Fall IDF 2005 - Day 1: Coverage of Everythingby Anand Lal Shimpi on August 24, 2005 2:31 AM EST
- Posted in
- Trade Shows
Turning Single into Multi-Threaded with Speculative Threading
Intel had a particularly interesting research project being demonstrated called Mitosis, a hardware and compiler solution to implementing speculative threading.
On modern day Out of Order microprocessors, the CPUs themselves will speculatively execute code based on what it thinks will need to be executed in the future - thus improving processor utilization and overall performance. This research project proposes that the same sort of speculative execution be applied on a thread level, meaning that threads are created on the fly and speculatively executed by idle cores in a system in order to improve performance on future multi-core CPUs.
The Mitosis project relies on both hardware and software (compiler) support to work. First, on the software side, blocks of code that have very few inputs and outputs are detected and considered for use as a separate thread.

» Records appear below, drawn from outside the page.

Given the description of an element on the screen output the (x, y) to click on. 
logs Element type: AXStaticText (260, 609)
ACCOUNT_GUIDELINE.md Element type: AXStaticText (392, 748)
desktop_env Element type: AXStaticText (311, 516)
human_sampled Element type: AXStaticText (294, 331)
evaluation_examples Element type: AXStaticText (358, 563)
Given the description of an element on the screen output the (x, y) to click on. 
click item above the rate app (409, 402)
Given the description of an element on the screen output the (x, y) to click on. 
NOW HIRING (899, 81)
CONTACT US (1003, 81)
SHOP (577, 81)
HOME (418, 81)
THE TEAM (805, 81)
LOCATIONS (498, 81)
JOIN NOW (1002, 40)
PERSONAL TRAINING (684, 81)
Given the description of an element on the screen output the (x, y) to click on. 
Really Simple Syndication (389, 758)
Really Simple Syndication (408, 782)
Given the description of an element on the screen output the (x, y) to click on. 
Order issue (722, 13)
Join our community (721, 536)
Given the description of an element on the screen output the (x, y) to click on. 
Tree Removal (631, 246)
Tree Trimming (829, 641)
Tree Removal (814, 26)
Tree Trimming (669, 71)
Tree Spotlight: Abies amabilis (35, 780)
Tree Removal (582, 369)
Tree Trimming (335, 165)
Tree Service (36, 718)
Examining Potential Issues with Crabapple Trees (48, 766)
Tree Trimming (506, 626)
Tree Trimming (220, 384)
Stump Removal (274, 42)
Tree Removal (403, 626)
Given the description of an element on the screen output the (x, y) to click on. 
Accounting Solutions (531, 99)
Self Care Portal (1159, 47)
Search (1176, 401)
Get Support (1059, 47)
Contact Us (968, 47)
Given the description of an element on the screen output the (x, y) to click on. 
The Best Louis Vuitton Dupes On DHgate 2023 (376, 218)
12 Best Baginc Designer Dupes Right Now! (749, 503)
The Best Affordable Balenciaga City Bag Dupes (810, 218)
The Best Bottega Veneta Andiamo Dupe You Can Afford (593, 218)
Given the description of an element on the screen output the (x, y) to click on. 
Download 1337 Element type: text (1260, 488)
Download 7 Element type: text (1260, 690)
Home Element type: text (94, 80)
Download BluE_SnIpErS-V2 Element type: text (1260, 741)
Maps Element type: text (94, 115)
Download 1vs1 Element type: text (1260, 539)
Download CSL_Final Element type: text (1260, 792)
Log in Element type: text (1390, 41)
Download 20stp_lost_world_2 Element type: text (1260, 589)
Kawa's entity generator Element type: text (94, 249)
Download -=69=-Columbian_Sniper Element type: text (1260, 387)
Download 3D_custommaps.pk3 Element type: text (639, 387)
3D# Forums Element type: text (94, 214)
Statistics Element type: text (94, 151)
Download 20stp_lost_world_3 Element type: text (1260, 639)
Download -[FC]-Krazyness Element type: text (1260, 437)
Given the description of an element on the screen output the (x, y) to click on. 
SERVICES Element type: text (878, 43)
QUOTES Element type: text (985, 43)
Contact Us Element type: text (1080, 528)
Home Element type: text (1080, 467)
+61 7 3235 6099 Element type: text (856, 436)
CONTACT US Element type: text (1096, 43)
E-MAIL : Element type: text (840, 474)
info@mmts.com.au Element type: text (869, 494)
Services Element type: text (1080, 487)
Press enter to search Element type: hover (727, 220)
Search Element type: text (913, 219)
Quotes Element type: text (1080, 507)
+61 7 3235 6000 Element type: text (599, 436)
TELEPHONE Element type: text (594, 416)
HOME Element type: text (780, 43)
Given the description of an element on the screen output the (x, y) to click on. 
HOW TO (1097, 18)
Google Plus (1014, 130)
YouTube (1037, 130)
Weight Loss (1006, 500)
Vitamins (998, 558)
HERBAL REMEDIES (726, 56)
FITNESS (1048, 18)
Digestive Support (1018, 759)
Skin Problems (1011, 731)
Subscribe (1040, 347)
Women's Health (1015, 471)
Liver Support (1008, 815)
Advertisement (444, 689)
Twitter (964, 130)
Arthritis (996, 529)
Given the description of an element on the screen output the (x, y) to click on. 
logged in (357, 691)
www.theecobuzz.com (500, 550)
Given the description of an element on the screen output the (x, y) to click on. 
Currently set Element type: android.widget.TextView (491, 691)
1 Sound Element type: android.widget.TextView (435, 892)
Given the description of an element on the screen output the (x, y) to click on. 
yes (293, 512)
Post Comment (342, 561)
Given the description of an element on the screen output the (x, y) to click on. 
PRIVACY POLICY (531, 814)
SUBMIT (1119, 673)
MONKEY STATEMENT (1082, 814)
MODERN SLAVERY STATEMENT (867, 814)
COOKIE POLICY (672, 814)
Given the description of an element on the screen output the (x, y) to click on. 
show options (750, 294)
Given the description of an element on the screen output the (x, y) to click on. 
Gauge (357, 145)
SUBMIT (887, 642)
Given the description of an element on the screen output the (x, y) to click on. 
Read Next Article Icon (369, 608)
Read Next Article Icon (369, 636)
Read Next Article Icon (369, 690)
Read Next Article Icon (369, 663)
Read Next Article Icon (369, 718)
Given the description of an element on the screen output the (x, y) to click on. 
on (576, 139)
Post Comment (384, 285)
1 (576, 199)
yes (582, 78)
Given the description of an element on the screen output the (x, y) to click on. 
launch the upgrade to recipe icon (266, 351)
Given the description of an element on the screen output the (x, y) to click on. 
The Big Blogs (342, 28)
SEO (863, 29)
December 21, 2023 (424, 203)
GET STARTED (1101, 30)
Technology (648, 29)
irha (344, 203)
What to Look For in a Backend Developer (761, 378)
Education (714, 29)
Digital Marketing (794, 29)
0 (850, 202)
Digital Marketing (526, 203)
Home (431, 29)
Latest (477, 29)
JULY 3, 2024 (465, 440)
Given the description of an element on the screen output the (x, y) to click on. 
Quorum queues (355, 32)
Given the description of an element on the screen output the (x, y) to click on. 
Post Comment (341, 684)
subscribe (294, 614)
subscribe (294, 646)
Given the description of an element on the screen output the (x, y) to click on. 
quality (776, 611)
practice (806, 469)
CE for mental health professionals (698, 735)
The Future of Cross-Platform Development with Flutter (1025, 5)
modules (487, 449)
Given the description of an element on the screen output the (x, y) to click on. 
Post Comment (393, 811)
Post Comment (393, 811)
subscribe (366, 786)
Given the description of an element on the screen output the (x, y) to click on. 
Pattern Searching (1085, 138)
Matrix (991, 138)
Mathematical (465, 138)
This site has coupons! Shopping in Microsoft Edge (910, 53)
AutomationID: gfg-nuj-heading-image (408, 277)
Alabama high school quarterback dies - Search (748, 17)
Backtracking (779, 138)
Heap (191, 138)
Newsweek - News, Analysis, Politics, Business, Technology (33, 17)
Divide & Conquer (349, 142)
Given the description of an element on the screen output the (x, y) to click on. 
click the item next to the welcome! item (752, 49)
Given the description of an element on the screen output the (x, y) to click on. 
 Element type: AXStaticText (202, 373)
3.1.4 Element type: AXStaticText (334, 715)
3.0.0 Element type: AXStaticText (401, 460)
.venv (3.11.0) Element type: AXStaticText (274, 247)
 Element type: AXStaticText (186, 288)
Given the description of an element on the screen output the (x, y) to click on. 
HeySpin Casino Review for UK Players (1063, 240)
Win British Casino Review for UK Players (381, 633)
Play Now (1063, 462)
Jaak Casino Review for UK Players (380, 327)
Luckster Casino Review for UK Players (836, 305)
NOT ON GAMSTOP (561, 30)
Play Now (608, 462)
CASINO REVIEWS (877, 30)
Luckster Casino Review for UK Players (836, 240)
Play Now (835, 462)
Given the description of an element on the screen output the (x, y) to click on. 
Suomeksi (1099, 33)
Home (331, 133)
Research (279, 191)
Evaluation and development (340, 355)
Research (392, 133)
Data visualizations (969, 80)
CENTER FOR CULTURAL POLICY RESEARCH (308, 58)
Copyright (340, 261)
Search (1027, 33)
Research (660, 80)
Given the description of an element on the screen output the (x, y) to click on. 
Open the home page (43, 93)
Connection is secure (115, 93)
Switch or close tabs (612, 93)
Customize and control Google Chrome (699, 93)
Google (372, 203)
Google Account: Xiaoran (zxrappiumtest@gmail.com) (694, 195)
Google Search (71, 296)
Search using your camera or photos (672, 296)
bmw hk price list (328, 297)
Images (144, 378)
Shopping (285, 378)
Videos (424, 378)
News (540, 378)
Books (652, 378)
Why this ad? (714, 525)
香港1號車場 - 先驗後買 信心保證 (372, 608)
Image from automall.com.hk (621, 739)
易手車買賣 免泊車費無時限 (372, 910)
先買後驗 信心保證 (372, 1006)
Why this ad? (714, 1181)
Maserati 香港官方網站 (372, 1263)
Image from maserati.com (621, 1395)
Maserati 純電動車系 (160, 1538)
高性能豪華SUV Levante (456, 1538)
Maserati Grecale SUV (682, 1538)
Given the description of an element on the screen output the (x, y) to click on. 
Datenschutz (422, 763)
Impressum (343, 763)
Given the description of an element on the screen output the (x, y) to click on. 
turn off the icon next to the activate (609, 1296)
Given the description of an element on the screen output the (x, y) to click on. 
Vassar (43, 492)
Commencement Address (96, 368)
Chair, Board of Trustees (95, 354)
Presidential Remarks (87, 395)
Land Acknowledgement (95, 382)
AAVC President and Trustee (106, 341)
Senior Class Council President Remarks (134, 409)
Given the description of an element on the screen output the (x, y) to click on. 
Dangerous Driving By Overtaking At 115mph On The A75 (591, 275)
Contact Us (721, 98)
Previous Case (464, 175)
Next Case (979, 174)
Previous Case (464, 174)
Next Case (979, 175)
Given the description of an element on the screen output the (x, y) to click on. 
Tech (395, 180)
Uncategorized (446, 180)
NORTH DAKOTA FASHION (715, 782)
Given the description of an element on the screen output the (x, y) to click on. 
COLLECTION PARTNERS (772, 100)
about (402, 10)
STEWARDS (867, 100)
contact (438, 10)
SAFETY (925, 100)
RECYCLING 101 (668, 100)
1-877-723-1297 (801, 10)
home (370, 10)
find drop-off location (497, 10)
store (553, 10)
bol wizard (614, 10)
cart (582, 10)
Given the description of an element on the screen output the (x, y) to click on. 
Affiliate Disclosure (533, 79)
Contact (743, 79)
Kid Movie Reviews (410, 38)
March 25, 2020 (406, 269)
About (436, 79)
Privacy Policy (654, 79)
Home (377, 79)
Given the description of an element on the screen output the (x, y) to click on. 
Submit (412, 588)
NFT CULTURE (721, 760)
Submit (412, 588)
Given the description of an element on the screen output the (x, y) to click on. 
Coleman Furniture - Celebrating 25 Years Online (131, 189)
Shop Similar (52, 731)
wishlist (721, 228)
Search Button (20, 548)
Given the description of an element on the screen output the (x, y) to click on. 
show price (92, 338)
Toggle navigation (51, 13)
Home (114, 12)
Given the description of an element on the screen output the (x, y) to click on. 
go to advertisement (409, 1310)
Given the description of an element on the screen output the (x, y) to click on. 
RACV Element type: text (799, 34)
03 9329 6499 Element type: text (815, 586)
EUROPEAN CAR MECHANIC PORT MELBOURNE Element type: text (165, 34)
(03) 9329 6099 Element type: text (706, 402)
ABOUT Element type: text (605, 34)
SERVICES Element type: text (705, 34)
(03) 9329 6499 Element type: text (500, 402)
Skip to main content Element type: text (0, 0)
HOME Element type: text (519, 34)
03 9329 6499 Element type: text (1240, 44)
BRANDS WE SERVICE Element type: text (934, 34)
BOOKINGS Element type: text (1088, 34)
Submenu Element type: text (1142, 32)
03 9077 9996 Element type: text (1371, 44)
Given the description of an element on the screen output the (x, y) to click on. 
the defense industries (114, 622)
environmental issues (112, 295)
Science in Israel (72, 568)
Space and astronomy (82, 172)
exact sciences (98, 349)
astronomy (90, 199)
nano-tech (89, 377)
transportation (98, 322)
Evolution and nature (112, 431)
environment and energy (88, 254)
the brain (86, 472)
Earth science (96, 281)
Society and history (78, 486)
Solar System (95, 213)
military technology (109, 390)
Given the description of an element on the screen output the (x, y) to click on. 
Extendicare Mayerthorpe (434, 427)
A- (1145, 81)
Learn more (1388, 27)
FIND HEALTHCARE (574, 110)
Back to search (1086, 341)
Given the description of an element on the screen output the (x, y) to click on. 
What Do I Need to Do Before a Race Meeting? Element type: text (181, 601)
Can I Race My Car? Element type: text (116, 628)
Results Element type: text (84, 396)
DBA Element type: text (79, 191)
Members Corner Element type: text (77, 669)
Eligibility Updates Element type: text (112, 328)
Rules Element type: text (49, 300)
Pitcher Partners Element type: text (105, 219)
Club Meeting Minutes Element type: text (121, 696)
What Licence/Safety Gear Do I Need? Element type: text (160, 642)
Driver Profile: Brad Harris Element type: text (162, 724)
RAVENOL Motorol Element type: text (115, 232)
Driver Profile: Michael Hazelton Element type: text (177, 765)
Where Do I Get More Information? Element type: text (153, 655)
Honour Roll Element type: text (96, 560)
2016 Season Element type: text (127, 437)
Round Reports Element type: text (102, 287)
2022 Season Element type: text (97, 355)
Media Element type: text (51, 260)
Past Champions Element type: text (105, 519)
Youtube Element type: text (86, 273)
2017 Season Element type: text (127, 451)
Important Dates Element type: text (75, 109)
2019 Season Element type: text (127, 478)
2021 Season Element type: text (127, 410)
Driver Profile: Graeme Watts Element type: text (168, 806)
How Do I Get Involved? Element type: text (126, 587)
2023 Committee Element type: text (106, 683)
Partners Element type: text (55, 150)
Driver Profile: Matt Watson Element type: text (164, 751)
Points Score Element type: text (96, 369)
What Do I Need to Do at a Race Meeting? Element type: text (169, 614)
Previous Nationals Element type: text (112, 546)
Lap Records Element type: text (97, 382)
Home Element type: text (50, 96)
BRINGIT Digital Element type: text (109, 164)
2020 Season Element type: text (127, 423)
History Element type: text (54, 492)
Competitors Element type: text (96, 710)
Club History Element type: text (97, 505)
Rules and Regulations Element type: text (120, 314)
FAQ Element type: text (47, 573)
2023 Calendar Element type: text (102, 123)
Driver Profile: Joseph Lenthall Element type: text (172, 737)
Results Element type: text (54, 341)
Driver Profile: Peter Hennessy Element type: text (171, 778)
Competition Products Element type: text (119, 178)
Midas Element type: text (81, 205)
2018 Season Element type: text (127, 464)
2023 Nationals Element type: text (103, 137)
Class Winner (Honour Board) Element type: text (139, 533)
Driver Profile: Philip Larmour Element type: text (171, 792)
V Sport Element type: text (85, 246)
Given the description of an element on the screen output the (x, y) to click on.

The entry and exit points of the current working thread are marked, and the portion of the thread that would be split off is separated. The new thread is then fed the appropriate input data that it needs to begin its execution.
With the single thread now split into two threads, they are both sent to the multi-core processor and executed in parallel. At the end of the execution of the thread, its result is checked to make sure that the data is still valid, and if so, the result is committed and all is well. If the result is invalid the thread must be thrown away, but since we're talking about a single threaded application to begin with, there is no wasted performance, only wasted power as the core this thread was running on would have been idle had it not been for the speculative thread generation.
On the hardware side, there is one major change needed to implement Mitosis:
The inclusion of a global register file and a register versioning table to keep track of which cores have the latest and most correct register valuesis necessary. You also need some additional logic to help validate the outcome of these threads.
The end result of all of this is pretty promising, especially for single threaded applications that would otherwise get no benefit from being run on a multi-core CPU.
In order to demonstrate the performance potential, the Intel researchers working on the project took a look at performance in the Olden benchmark suite. The Olden suite was chosen because it is a set of code that is extremely difficult to parallelize. The graph below shows performance improvement over a single Out of Order core:
The green bars show the performance improvement going from single to dual core, the red bars show the performance improvement from having the benchmark and its data stored entirely within L1 cache (no cache misses) and finally the yellow bars show the performance improvement due to the use of the Mitosis compiler/hardware modifications with a dual core CPU.
As you can see, offering in many cases a 2 - 3x performance improvement is nothing short of impressive. But keep in mind, this project is in its very early stages of research and as promising as this looks, it may take 5 - 10 years for the research to make its way into the real world.